Monday Aug 21, 2006

Storage Grid 2: Cleversafe (!?)

BitTorrent was a great read the other week, and I am still having the occasional fun with it (disclaimer: I have not downloaded Pirates of the Caribbean 2 despite what all of those trackers say). Cleversafe is just as clever and answers the opposite problem with a similar solution.

[Read More]

Saturday Jul 15, 2006

Standards vs. Proprietary APIs, take the standard for the long haul

We're currently nearing Alpha / Beta for the StorageTek Management Portal 2.0 (previously the StorEdge Management Portal 1.0). The jump in the version number from 1.0 to 2.0 is necessitated by a jump in adoption of the SMI-S 1.1 standard for collecting information from the storage ecosystem as opposed to our previous "agent" technology that was a mash of SNMP and proprietary agent libraries. SMI-S is, basically, a blend of the three important pieces that make up a Service Oriented Architecture (granted, SMI-S is not currently a Web Services model, but that is in the works with WS-Management). SMI-S provides:
  • Lookup of agents via Service Location Protocol (SLP)

= = = = =

• _Written task_: Write out the part of the storage blog page starting with "Standards vs. Proprietary" and going on through "Location Protocol (SLP)", word for word. The material that comes next has no connection to the storage blog page above.

• _Material_:
= = = = =

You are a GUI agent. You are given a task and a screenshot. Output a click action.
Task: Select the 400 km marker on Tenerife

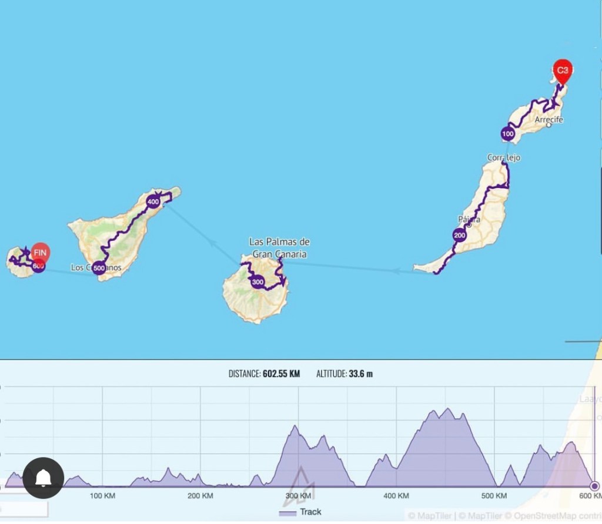[x=153, y=201]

= = = = =

• _Answer in full_:
Standards vs. Proprietary APIs, take the standard for the long haul

We're currently nearing Alpha / Beta for the StorageTek Management Portal 2.0 (previously the StorEdge Management Portal 1.0). The jump in the version number from 1.0 to 2.0 is necessitated by a jump in adoption of the SMI-S 1.1 standard for collecting information from the storage ecosystem as opposed to our previous "agent" technology that was a mash of SNMP and proprietary agent libraries. SMI-S is, basically, a blend of the three important pieces that make up a Service Oriented Architecture (granted, SMI-S is not currently a Web Services model, but that is in the works with WS-Management). SMI-S provides:
  • Lookup of agents via Service Location Protocol (SLP)